THOUGH recently published data from the Eurostat statistics office confirmed that Slovakia’s budget deficit for 2013 dropped below 3 percent of GDP, this may change in autumn as Eurostat will probably not accept the roughly €200 million that was moved from the second, private pension pillar.
Moreover, the debt has exceeded 55 percent of GDP, which means that the government will have to cut its expenses, the Sme daily reported in its April 24 issue.
The fiscal deficit for 2013 stood at 2.77 percent of GDP, Finance Minister Peter Kažimír told the press on April 23, stressing that this is even better than their original expectations.
“We are not losing credibility on financial markets, we do not need to be worried about penalties from the European Union and the funding of businesses and households is not in jeopardy either,” Kažimír said, as quoted by the TASR newswire. He also praised the fact that Slovakia slashed its structural deficit too, from 3.8 percent of GDP in 2012 to 1.9 percent last year.
However, the deficit may be recalculated and raised in autumn as Eurostat plans to introduce a stricter methodology for assessing budget deficits of EU-member countries. It will, for example, not recognise transfers of people’s savings from the private, second pillar of the pension system to state-run insurer Sociálna Poisťovňa. This means that the country’s deficit may exceed 3 percent of GDP, TASR wrote.
If this happens, Slovakia will not have to decrease VAT from 20 to 19 percent as of January 2014. The government of Iveta Radičová, which increased the tax, passed a law saying that VAT will decrease as soon as the deficit falls below 3 percent, Sme wrote.
Kažimír said he still does not know the final deficit numbers. The target of keeping the deficit below 3 percent of GDP could be helped by revenues from corporate income tax, he said.

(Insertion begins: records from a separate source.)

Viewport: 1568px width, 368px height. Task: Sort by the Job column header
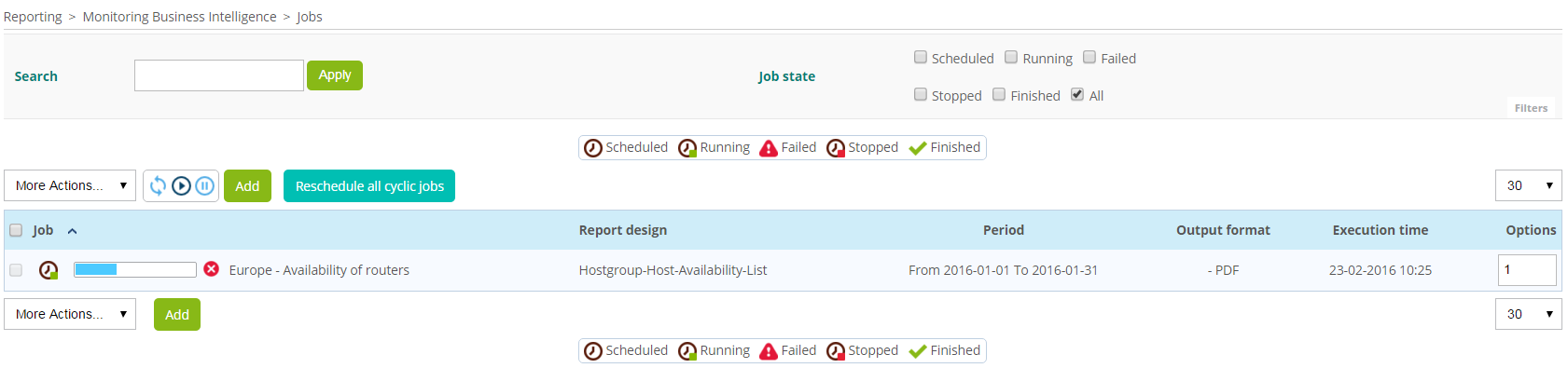tap(43, 230)
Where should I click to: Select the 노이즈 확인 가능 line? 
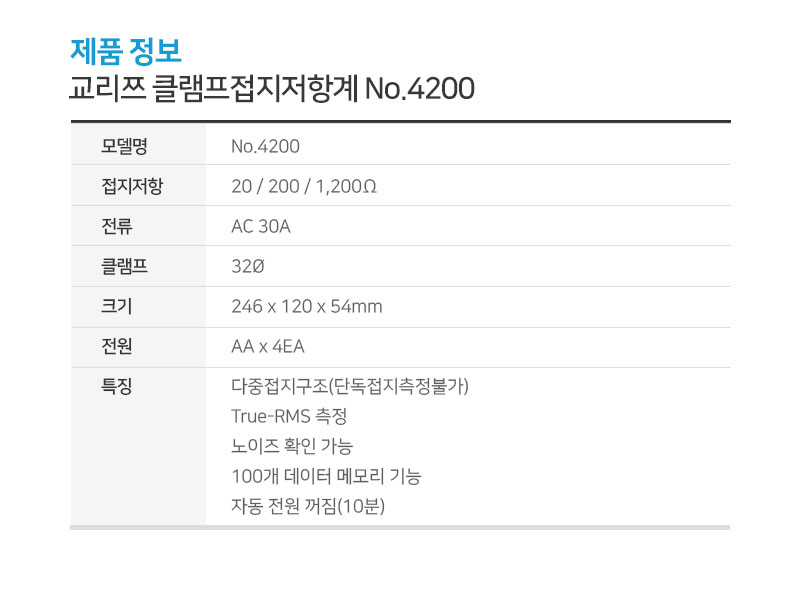(x=292, y=446)
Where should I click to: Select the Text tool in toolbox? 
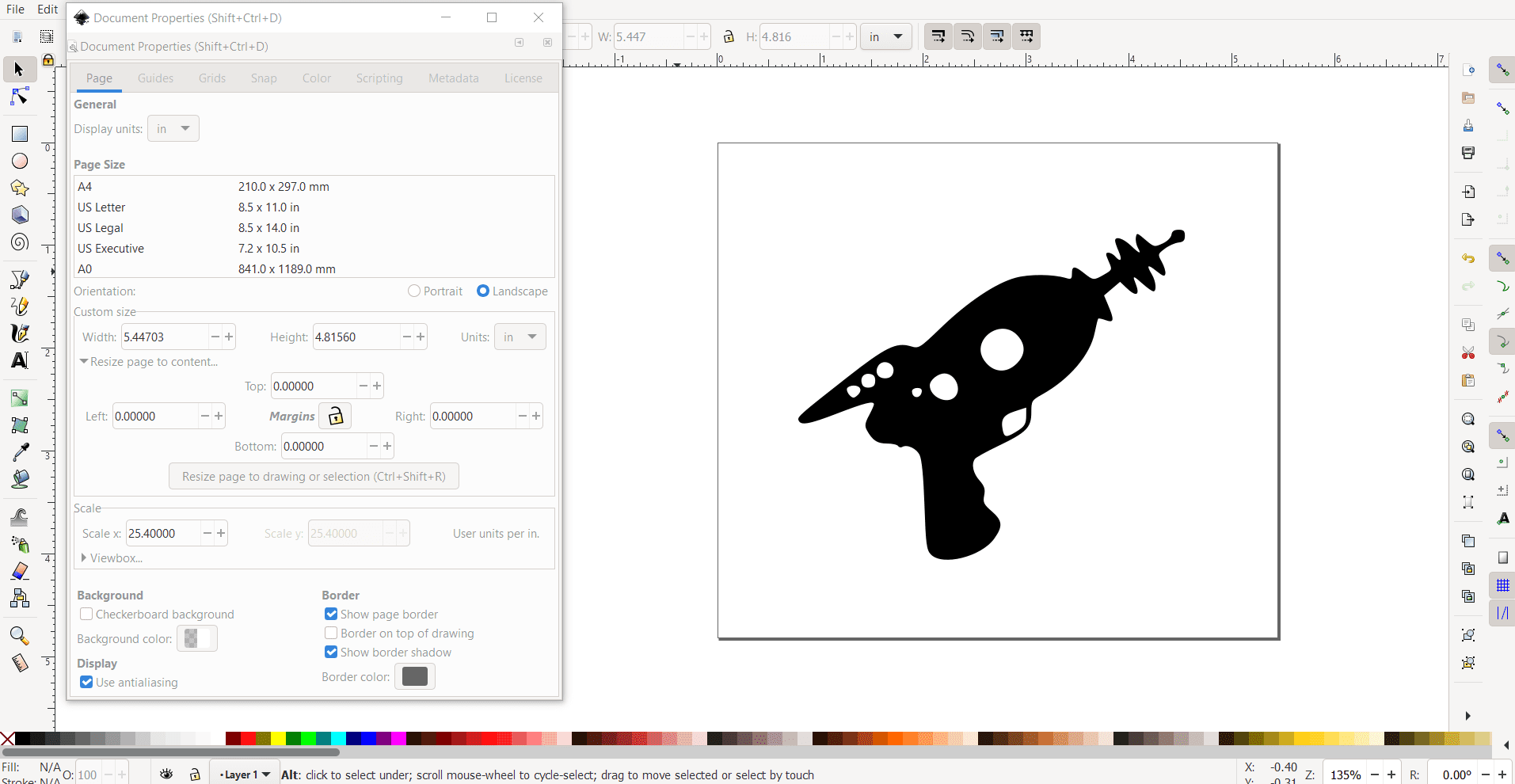click(x=20, y=360)
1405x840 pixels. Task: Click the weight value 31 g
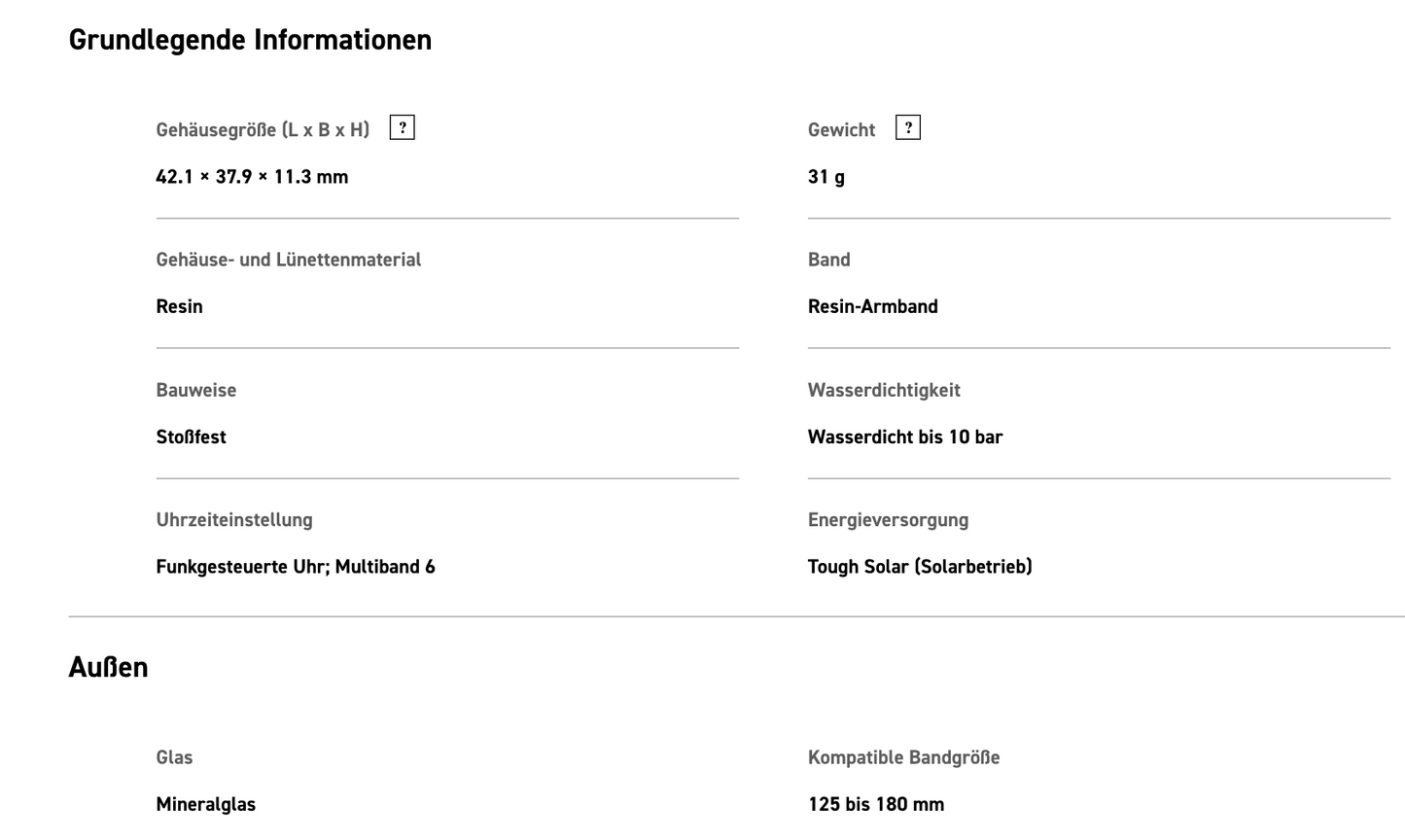[825, 177]
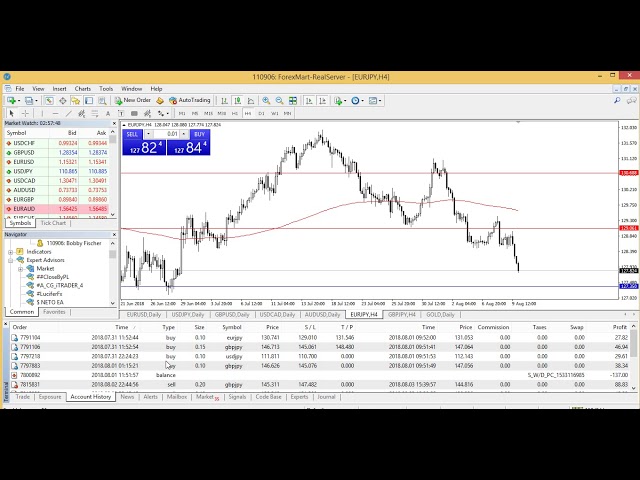
Task: Click the BUY button on the chart
Action: [199, 134]

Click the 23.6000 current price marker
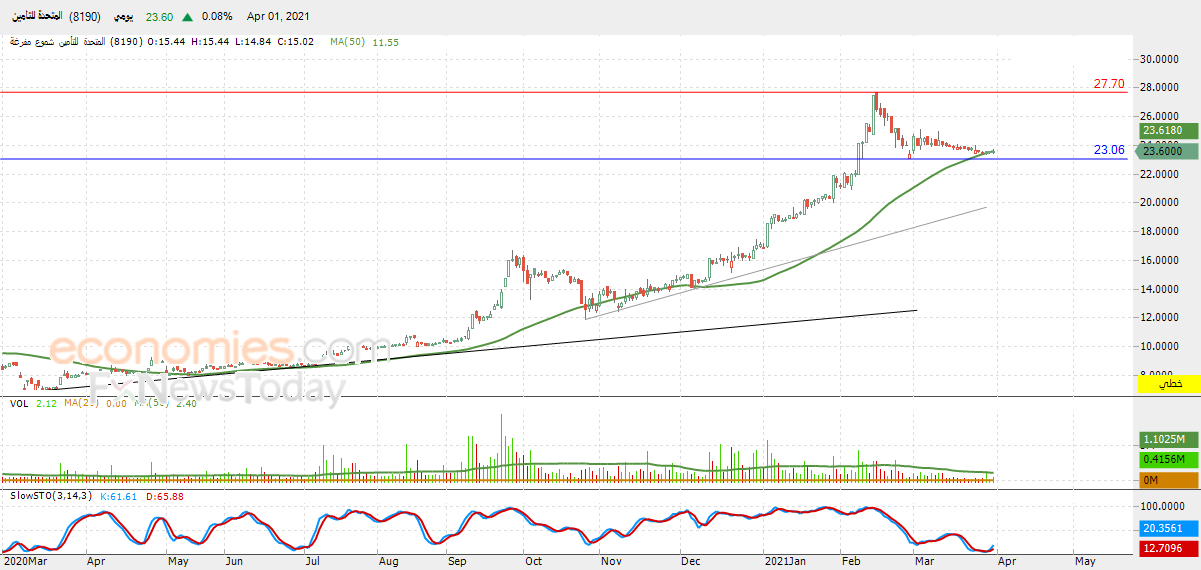coord(1166,150)
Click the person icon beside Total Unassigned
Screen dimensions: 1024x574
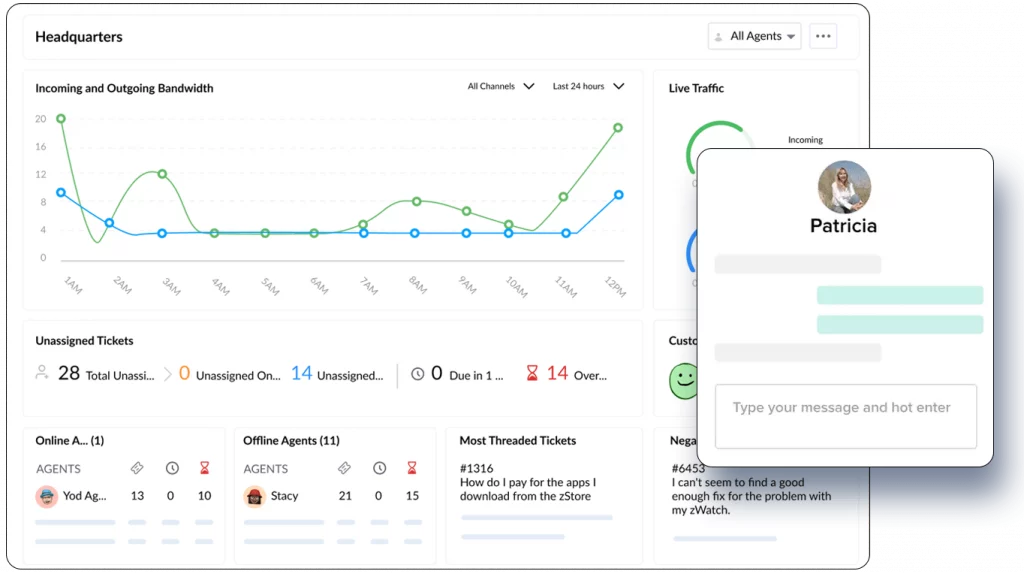42,373
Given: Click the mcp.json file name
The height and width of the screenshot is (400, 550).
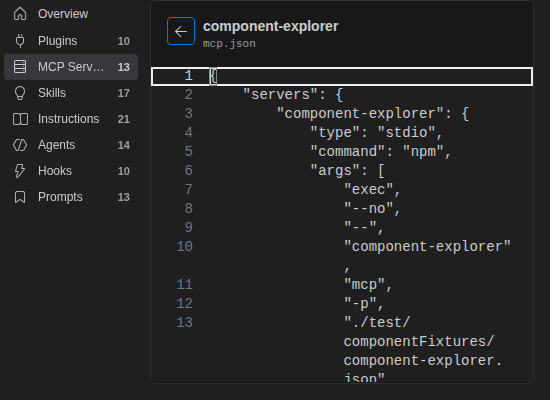Looking at the screenshot, I should [229, 44].
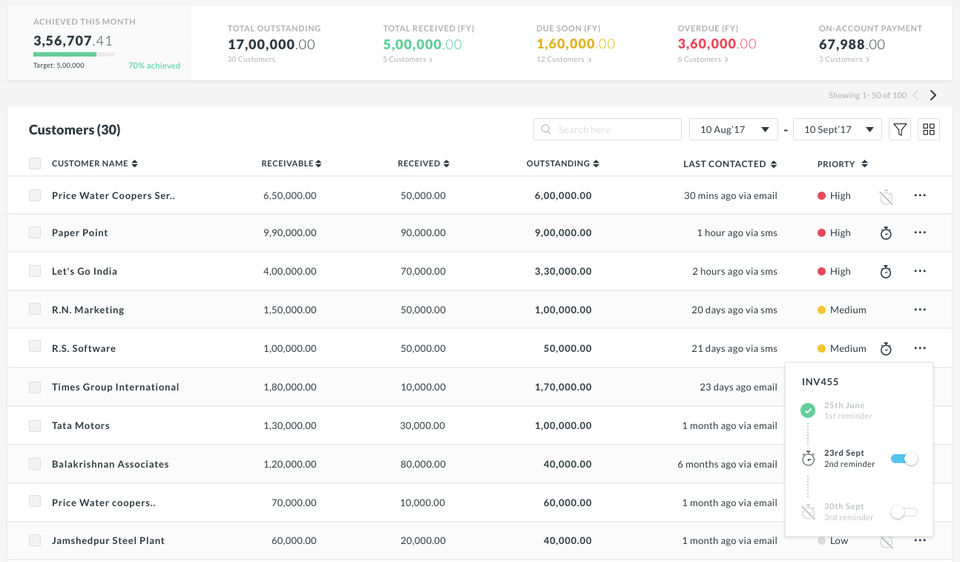This screenshot has height=562, width=960.
Task: Enable 30th Sept 3rd reminder switch
Action: click(x=904, y=512)
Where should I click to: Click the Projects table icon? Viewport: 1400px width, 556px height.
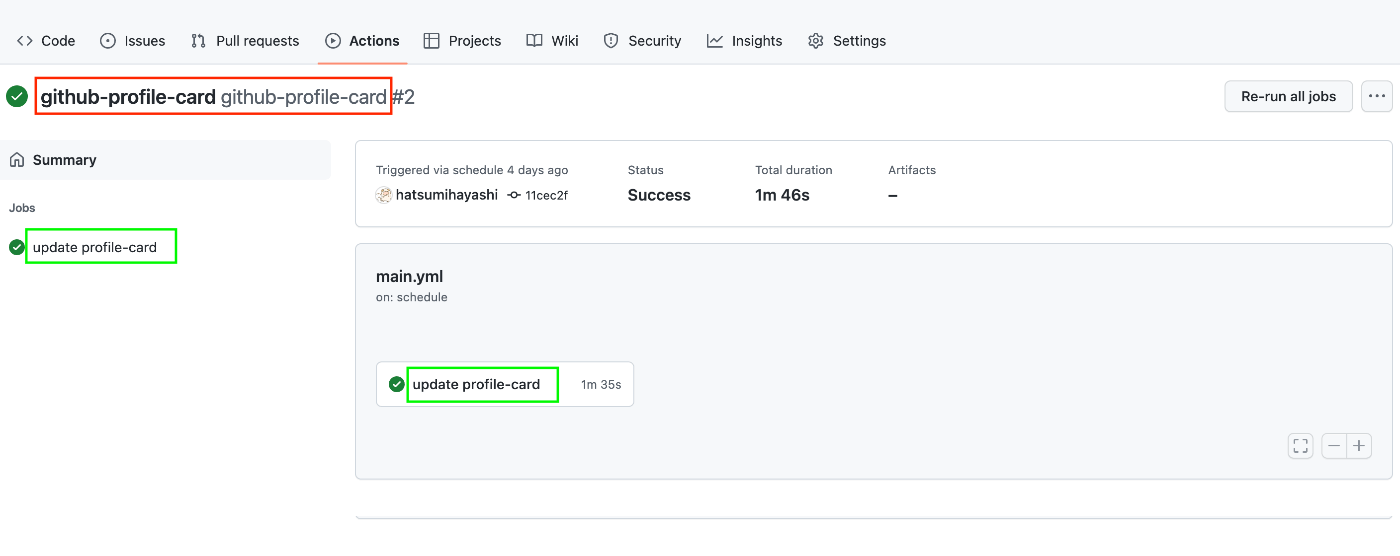431,41
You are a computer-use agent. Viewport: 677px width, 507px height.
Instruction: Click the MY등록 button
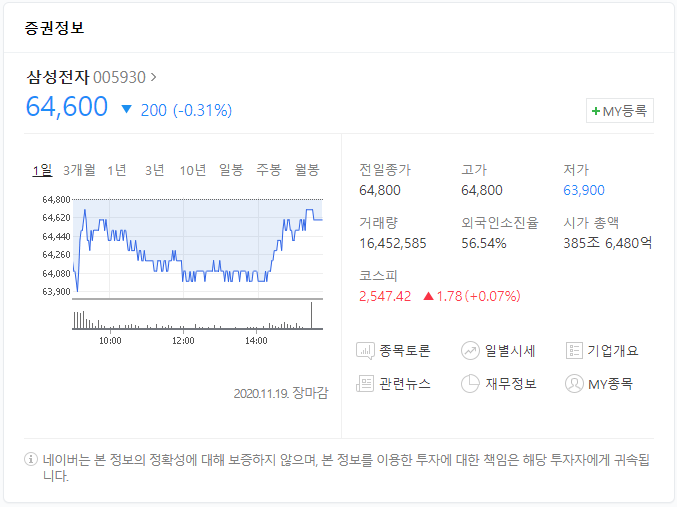[x=620, y=111]
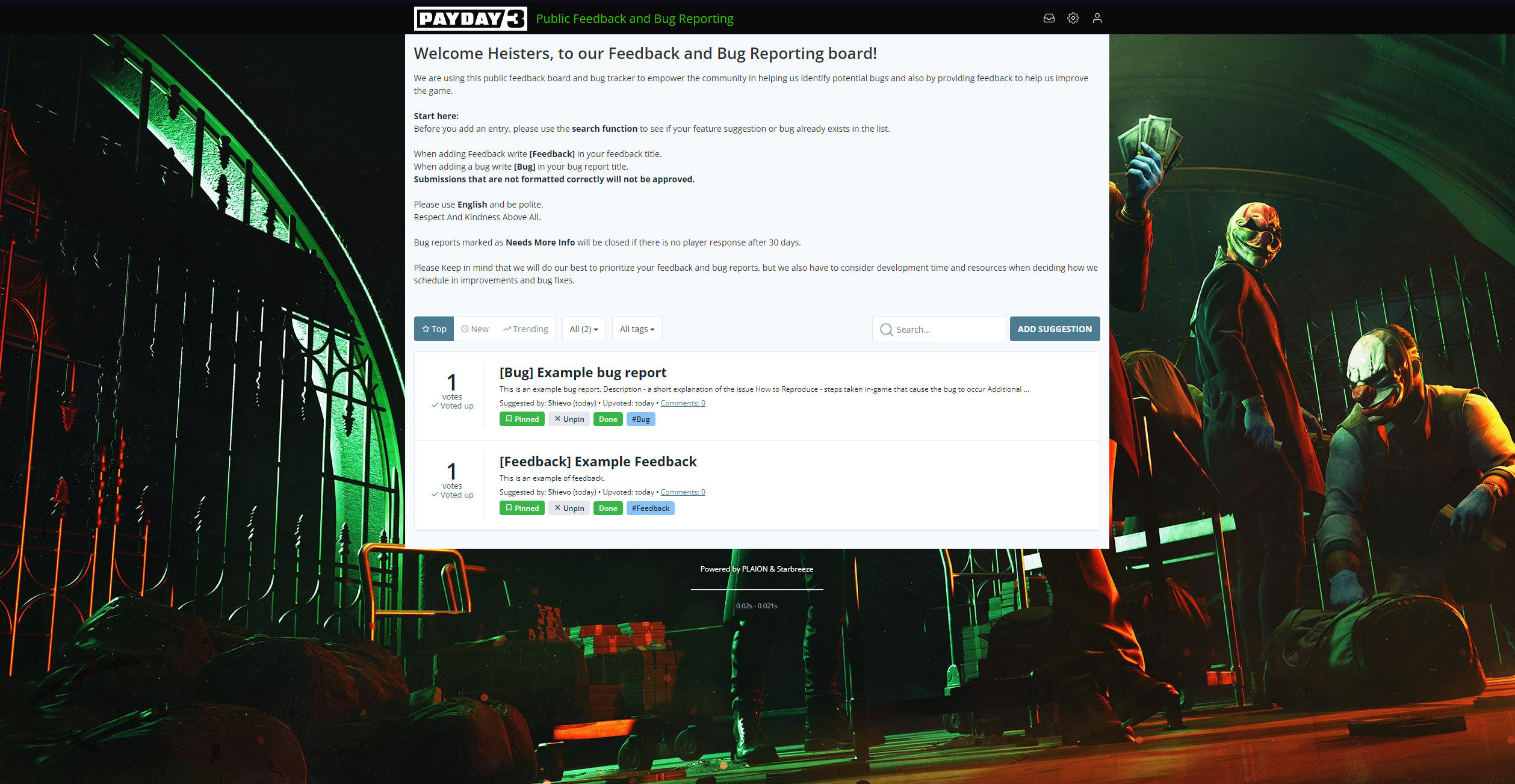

Eurostat also revealed that Slovakia’s debt rose to 55.4 percent, which means that the Finance Ministry will now have to cut state expenditures by 3 percent, i.e. about €300 million, as of May 15.
Moreover, the constitutional debt brake law requires the government to submit a budget for next year where expenditures will be identical to this year’s budget. This means that the volume of spending will be frozen, Kažimír said, adding that the debt brake does not change the government’s objectives for the deficit and the debt planned for next year, as reported by TASR.